We can see that we have to find the square of the expression $(x + 3)$. In other words, we have to find the product of $(x + 3)$ multiplied by itself, i.e. we have to find,
$(x + 3) \times (x + 3)$
For this we will use the distributive property of multiplication wherein we multiply each term of an expression by each term of the other expression.
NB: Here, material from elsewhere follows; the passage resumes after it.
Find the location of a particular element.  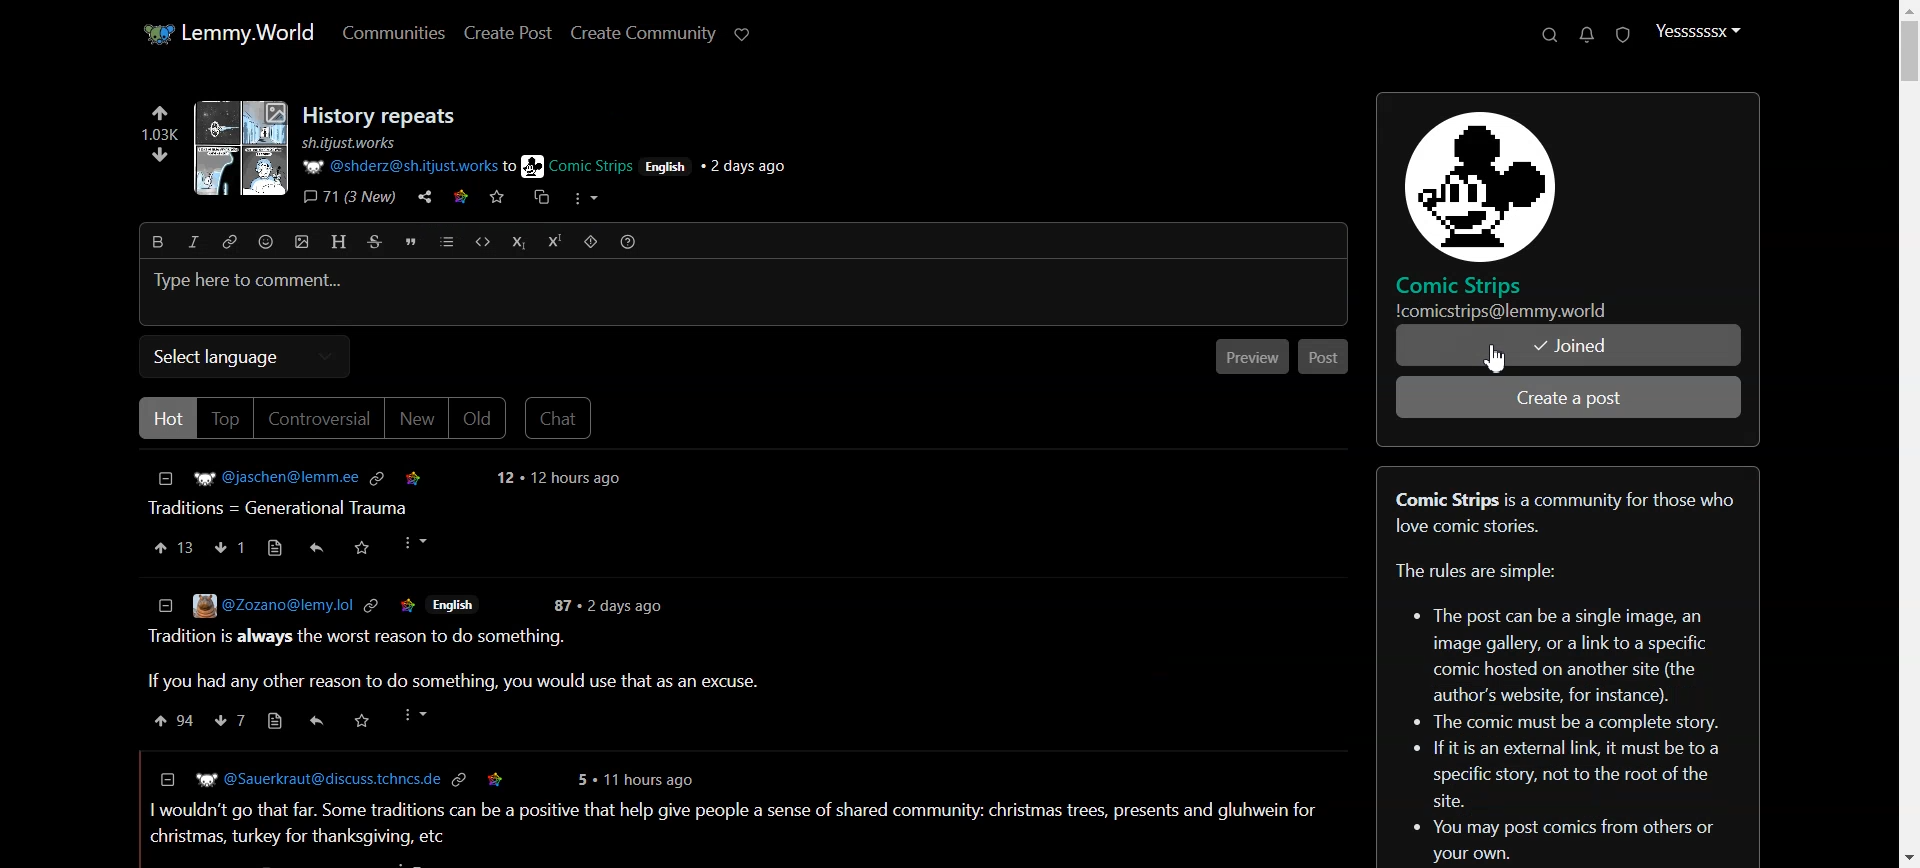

This is given by,
$
 \Rightarrow (ax + b) \times (cx + d) \\
  \Rightarrow (ax \times (cx + d)) + (b \times (cx + d)) \\
   \Rightarrow (ax \times cx) + (ax \times d) + (b \times cx) + (b \times d) \\
$
Thus, we can find the product of $(x + 3) \times (x + 3)$ as,
$
 \Rightarrow (x + 3) \times (x + 3) \\
  \Rightarrow (x \times (x + 3)) + (3 \times (x + 3)) \\
  \Rightarrow (x \times x) + (x \times 3) + (3 \times x) + (3 \times 3) \\
   \Rightarrow {x^2} + 3x + 3x + 9 \\
    \Rightarrow {x^2} + 6x + 9 \\
$
We get the resulting product as $({x^2} + 6x + 9)$
Alternatively, we can also find the product of expression having two terms using the formula,
${(a + b)^2} = {a^2} + 2ab + {b^2}$
Putting $a = x$ and $b = 3$ we get,
$
 \Rightarrow {(x + 3)^2} \\
 \Rightarrow {x^2} + 2 \times x \times 3 + {3^2} \\
  \Rightarrow {x^2} + 6x + 9 \\
$

Hence, the product of ${(x + 3)^2}$ is $({x^2} + 6x + 9)$


Note: To find the square of an expression we multiply the expression by itself. For multiplication we can use the distributive property of multiplication wherein we multiply each term of an expression by each term of the other expression. For finding the square of an expression with two terms we can also use the direct formula given by, ${(a + b)^2} = {a^2} + 2ab + {b^2}$. The degree of the resulting expression that we get by squaring an expression is twice the degree of the given expression.